Place the butter on the cold dough so that you are able to fold the two longest parts over the butter. Press lightly together on top and press the edges of the rectangle together, so that the butter gets enclosed in the dough. Roll out the dough on a floured work surface until you get a rectangle measure 10 x 40 inches, and about 2 1/2 inches thick. Brush off the flour and fold the dough into three. Place the dough on a tray lined with parchment paper and leave in fridge to rest for 20 minutes, until next rolling out.
Roll out the dough again to a new rectangle measuring 10 x 35 inches and 2 1/2 inches thick. Brush of flour and fold the dough in three again. Shape lightly with the rolling pin and place on a baking tray lined with parchment paper and place in fridge for 30 minutes. Roll out the dough one more time until you get a thickness of about 1/8 inch. Brush off flour and cut the dough into 20 squares.

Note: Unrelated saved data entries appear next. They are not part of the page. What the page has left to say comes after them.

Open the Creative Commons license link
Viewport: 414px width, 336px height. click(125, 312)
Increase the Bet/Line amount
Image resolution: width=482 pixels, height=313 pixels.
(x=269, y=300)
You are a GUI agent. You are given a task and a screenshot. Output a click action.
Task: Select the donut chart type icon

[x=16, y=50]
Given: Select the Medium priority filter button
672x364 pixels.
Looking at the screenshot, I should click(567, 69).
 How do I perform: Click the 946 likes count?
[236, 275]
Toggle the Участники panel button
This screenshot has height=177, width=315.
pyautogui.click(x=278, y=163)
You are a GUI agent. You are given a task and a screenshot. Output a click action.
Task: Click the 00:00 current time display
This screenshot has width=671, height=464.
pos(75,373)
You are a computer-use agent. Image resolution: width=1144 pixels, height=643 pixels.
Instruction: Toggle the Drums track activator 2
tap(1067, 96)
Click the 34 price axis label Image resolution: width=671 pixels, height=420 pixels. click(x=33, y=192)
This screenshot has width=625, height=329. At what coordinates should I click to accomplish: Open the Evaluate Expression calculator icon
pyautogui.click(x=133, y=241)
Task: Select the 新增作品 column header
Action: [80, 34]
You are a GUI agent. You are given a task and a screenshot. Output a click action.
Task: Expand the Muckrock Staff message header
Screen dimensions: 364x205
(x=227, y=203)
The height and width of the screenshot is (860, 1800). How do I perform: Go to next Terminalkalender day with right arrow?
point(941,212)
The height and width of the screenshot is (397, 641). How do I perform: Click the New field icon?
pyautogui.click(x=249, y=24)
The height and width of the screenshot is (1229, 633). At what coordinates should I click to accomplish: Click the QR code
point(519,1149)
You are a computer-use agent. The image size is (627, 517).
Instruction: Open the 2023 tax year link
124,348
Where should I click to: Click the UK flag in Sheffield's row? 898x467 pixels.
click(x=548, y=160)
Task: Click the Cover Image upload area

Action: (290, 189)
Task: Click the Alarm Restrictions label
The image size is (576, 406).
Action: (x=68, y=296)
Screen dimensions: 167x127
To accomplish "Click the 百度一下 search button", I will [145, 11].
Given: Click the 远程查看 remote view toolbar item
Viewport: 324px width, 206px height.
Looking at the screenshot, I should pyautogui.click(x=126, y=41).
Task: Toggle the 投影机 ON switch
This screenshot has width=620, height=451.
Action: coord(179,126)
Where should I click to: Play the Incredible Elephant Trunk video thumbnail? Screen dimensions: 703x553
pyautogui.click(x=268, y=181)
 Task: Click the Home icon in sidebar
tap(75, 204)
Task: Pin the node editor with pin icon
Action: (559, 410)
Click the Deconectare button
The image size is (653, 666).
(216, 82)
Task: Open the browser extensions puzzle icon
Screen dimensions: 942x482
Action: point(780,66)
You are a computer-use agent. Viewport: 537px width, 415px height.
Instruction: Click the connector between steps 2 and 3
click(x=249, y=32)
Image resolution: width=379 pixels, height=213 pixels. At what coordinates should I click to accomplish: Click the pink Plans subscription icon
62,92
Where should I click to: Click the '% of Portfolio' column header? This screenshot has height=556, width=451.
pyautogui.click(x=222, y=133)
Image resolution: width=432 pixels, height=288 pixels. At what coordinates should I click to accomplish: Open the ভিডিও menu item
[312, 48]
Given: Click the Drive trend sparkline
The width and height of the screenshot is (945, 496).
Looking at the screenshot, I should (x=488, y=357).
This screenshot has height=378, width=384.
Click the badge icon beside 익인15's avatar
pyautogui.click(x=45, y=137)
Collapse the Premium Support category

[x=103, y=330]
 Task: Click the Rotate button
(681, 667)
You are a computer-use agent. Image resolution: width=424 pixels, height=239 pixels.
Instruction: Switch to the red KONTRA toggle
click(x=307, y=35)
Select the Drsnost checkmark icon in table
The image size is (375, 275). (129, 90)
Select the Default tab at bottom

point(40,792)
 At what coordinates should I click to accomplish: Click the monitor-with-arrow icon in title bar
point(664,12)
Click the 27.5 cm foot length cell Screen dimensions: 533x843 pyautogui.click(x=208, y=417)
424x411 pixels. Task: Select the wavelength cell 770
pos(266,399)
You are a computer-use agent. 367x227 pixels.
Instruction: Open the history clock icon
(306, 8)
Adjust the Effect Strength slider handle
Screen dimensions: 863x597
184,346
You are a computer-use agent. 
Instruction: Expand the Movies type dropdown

Fold the squares like an envelope. Place them with the fold down on to the baking tray (the opposite of when you make wienerbrød). Let the pieces rise for about an hour covered by a kitchen towel.
Lightly push down on the middle and brush with an egg that has been lightly whisked. Bake for about 15-20 minutes (convection is great) at 380F until nice and golden. It’s important to let them bake well so that they don’t fall apart when removed from the oven.
Cool on a rack. In a bowl, combine some vanilla custard and raspberry jam, and mix in some heavy cream. Divide the buns in half, and fill with the vanilla/raspberry jam/whipped cream and top with the “lid”. Top with some melted chocolate.